◆ **Records for the exercise**
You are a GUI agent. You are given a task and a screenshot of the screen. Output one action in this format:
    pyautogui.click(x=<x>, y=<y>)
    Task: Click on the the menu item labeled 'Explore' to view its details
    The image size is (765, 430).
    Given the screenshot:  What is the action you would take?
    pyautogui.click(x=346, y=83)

◆ **Stated goal**
Pull out every line in the data above that contains the string "action", matching its capitalization exactly.

◆ **Task response**
You are a GUI agent. You are given a task and a screenshot of the screen. Output one action in this format:
    Given the screenshot:  What is the action you would take?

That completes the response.